Dopo una mezz'ora buona, Davide accosta nei pressi di una pineta. Le nuvole se ne sono andate e il sole pallido mi costringe a socchiudere gli occhi. Non appena scendo, l'odore intenso del mare mi riempie le narici e sospiro, mentre le mie labbra si piegano istintivamente in un sorriso. Guardo avanti e mi trattengo dal spalancare la bocca dallo stupore. Il parcheggio di cemento termina con un gradino circa due metri davanti a me, e oltre ad esso c'è la spiaggia, bella da mozzare il fiato, in contrasto con il verde scuro dei pini. Dopo di essa, il mare. Mi viene quasi da piangere per la commozione, e il bello è che non ho idea del perché.
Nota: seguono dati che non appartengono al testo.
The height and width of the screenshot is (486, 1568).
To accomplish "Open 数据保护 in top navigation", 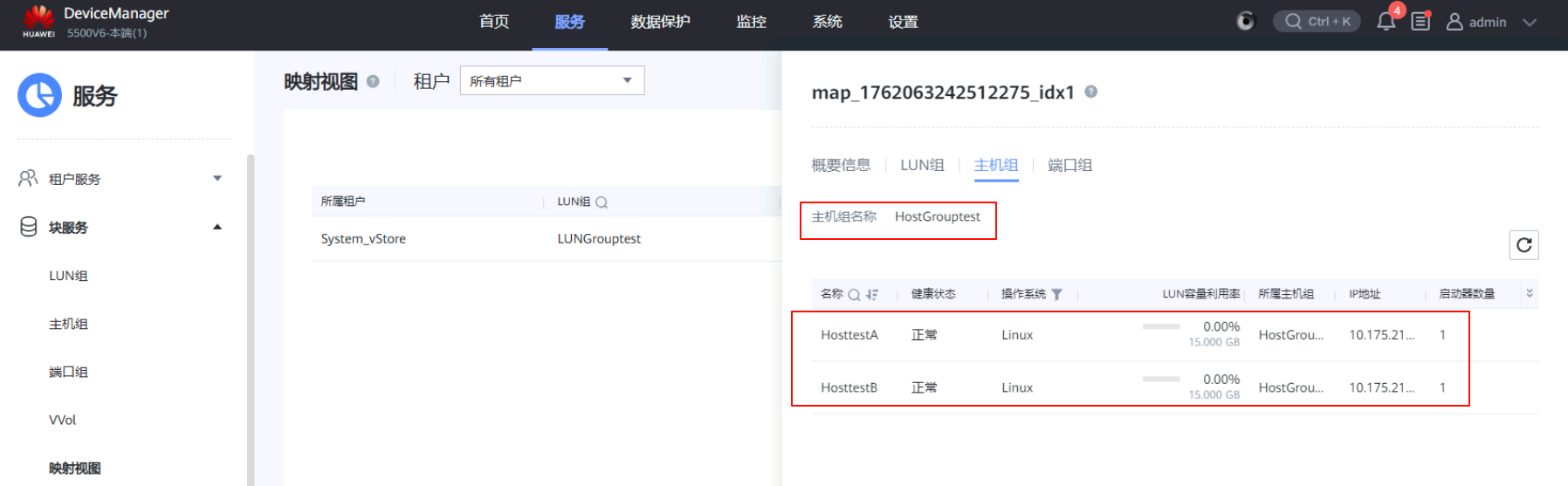I will tap(660, 22).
È uno dei posti più belli che io abbia mai visto.
«Contenta? Ho pensato che questo mare corrispondesse di più a quello che volevi dipingere» mi sussurra Davide, cingendomi il fianco.
Mi volto verso di lui e lo abbraccio forte, dimenticandomi del mio piano per disinnamorarmi prima che la cosa diventi seria. «Grazie» mormoro, posando la fronte contro il suo petto.
Sento le sue braccia forti ricambiare l'abbraccio e il suo mento posarsi sulla mia nuca. «Figurati.»
Resterei così per l'eternità, ma un allarme suona improvviso nella mia testa e mi stacco, con un sussulto.
«Qualcosa non va?» chiede lui, leggermente preoccupato.
Scuoto veloce la testa. «No no, figurati... ehm, credevo di aver visto un ragno sul mio braccio» mi invento sul momento, fingendomi disinvolta.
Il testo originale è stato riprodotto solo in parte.